Speaking With Both Lips, What Vulvas Have to do with Free Speech

By: Connor Cummiskey

The Ripon College Feminists made waves recently by posting large, brightly colored drawings of vulvas in residence halls to advertise their One Big Sexy Blowout event. The controversial posters sparked a discussion of free speech on campus after the feminists were told to remove them by residential life staff.

For two weeks the feminists used less controversial posters to advertise their event. Student response to these posters was lacking, so they went ahead with a more controversial option.

“We wanted to do another poster campaign that would elicit a response. Our vice president, Rose Hogmire, came up with this idea of drawing giant vulvas,” says club president Rachel Steiner. “The week before the event, we went and hung them up in the residence halls because we wanted to avoid admissions tours.” The vulva posters did, however, appear on parts of the admission tour route. Steiner insists this was unintentional.

Soon, students began to notice, and the club saw the response they had elicited, though not precisely the one they were hoping to receive.

According to Director of Residence Life Jessica Joanis, over 20 students lodged complaints about the posters with Residence Life staff claiming they were offended by the depiction of female genitalia.

Director of Multicultural Affairs Kyonna Withers informed the feminists on Nov. 11 that Residence Life asked for the posters to be removed.

The College Days obtained a copy of an email sent from Joanis to feminist advisor Molly Margaretten a day later, explaining the situation and suggesting that members of the group were not in agreement with Residence Life’s decision to remove the posters. In this email, dated Nov. 12, Joanis asks Margaretten for direction on how to proceed.

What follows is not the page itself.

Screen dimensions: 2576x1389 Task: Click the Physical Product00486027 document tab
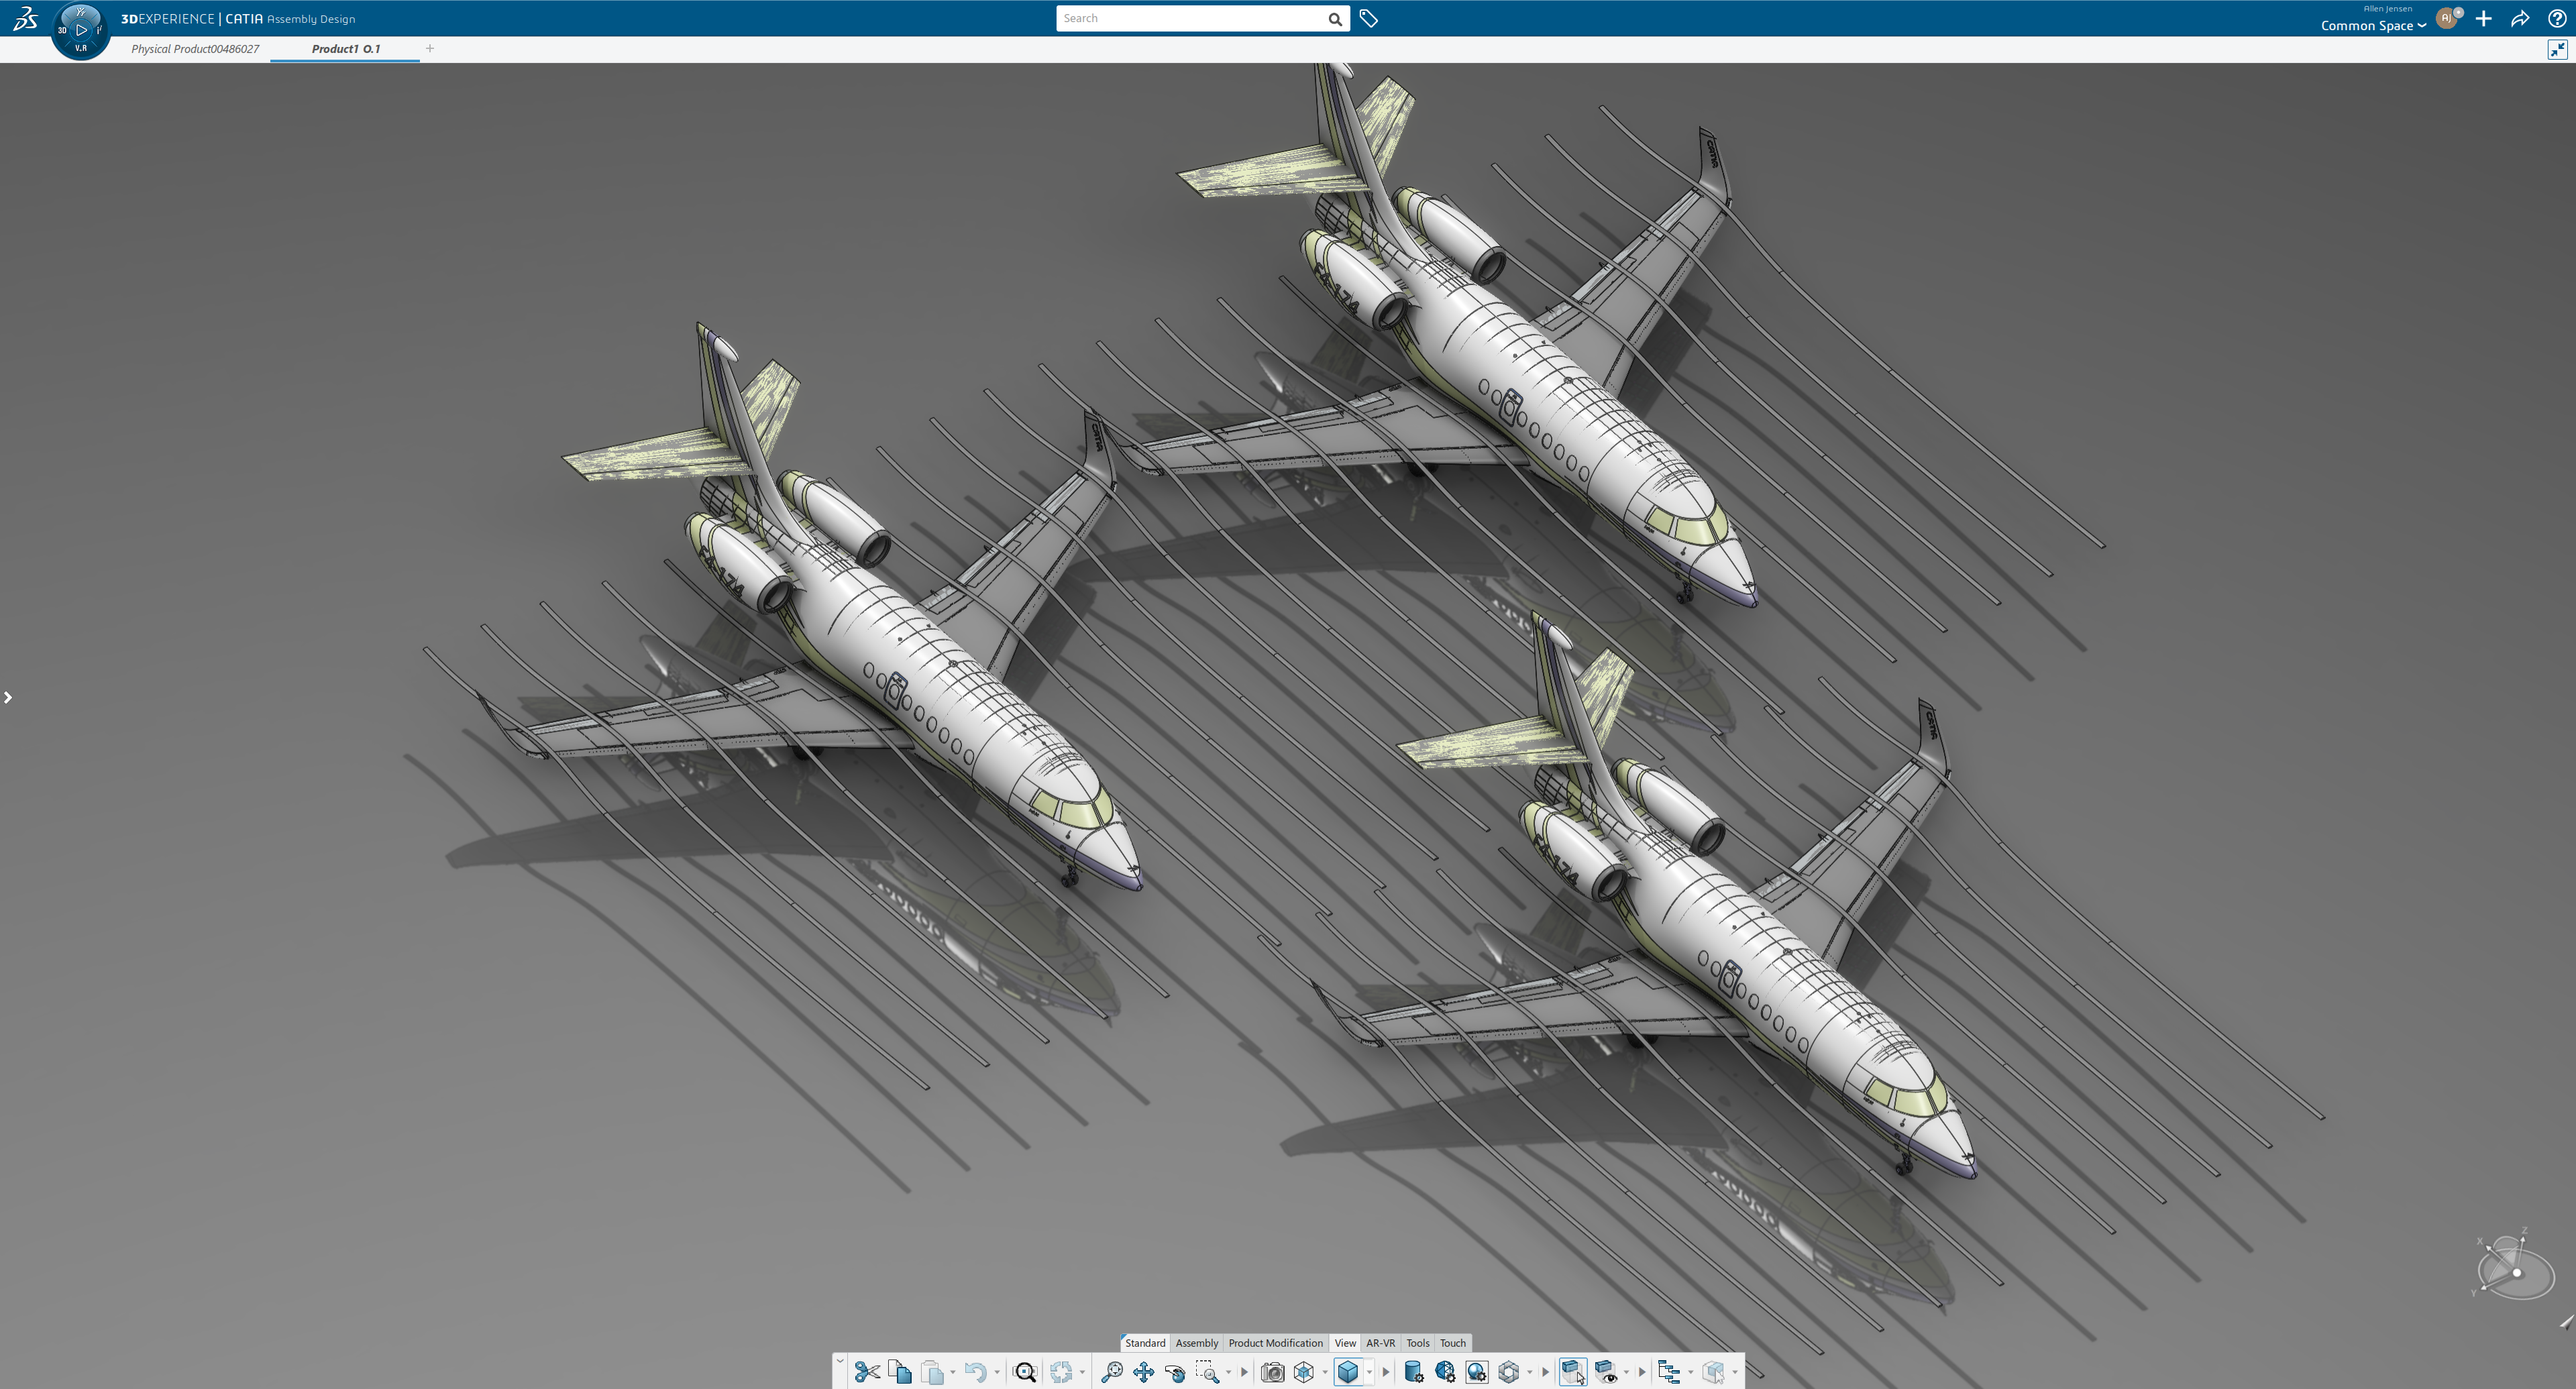(x=195, y=49)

“A full 24-hour period after the posters were put up (so at night) I got a message from Kyonna Withers saying that we had been told the posters had to come down,” says Steiner. “The next day, already, posters had been destroyed or taken down and we received more information that there was an R.A. in Johnson that had reported that residents were uncomfortable with the posters and wanted them removed.”

After being told to remove the posters, the feminist club decided to respond by placing large black squares of paper with the information of their event and the word ‘censored’ written on it over the vulva posters.

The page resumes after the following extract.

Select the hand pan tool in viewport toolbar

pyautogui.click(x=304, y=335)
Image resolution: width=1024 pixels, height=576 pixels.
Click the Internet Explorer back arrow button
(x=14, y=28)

“We wanted to make a statement in rejection of them being taken down,” says Steiner. “So, we made more to replace the ones that had been taken down and destroyed and we decided as a protest to not take them down but make them almost invisible. And by putting ‘censored’ over them also express that we felt that we were being censored by the college.”

According to Joanis, it is not Residence Life’s decision as to what can be hung in a residence hall and what cannot. They are only trying to provide a place where students can feel safe and at home by following the campus’ posting policy.

The campus’ posting policy is included in the Student Handbook. It states “Ripon College provides spaces around campus for written communication by College community members. Postings must be in good taste and conform to standards Ripon College sets as an academic institution.”

“Currently, the official campus posting policy says that postings need to be ‘in good taste’ and reflect the college’s ideals,” explains Steiner. “Of course, where the club is at is that [the policy] is so vague, because we would argue that an abstractly drawn vulva is in good taste.”

For an outside evaluation of the speech codes that are in force on our campus, Lauren Hince (a member of the College Days and of the feminist club) requested a review of the policies by the Foundation for Individual Right in Education (FIRE).

What they found was interesting. The posting policy that this campus has is what FIRE has flagged as red light, meaning that the policy substantially restricts students’ right to free speech. The problem revolves around the requirement that postings be “in good taste.”

“This requirement is problematic for several reasons, not the least of which is that it is unclear what the college considers to be in ‘good taste,’”  says Senior Program Officer, Individual Rights Education Program, Collin Crossman. “That is a subjective matter and open to interpretation, meaning that students may find themselves in trouble for constitutionally protected expression simply because it offends the sensibilities of a particular administrator or a fellow student. That is at odds with the First Amendment’s guarantees, which protect most, if not almost all, speech that someone may subjectively deem to be lacking in good taste.”

Dean of Students Christopher Ogle points out that policies like Ripon’s “in good taste” and the more recent guidelines emailed to students about using “offensive or inappropriate information” are not uncommon on college campuses.

“This wording was modeled after staff members explored wording at other similar colleges,” Dean Ogle explains. “Ultimately, regardless of the wording, someone is required to make a judgment.”

With One Big Sexy Blowout in the rearview mirror, it seems that the blowback from its advertising will continue to provoke a discussion of free speech here at Ripon.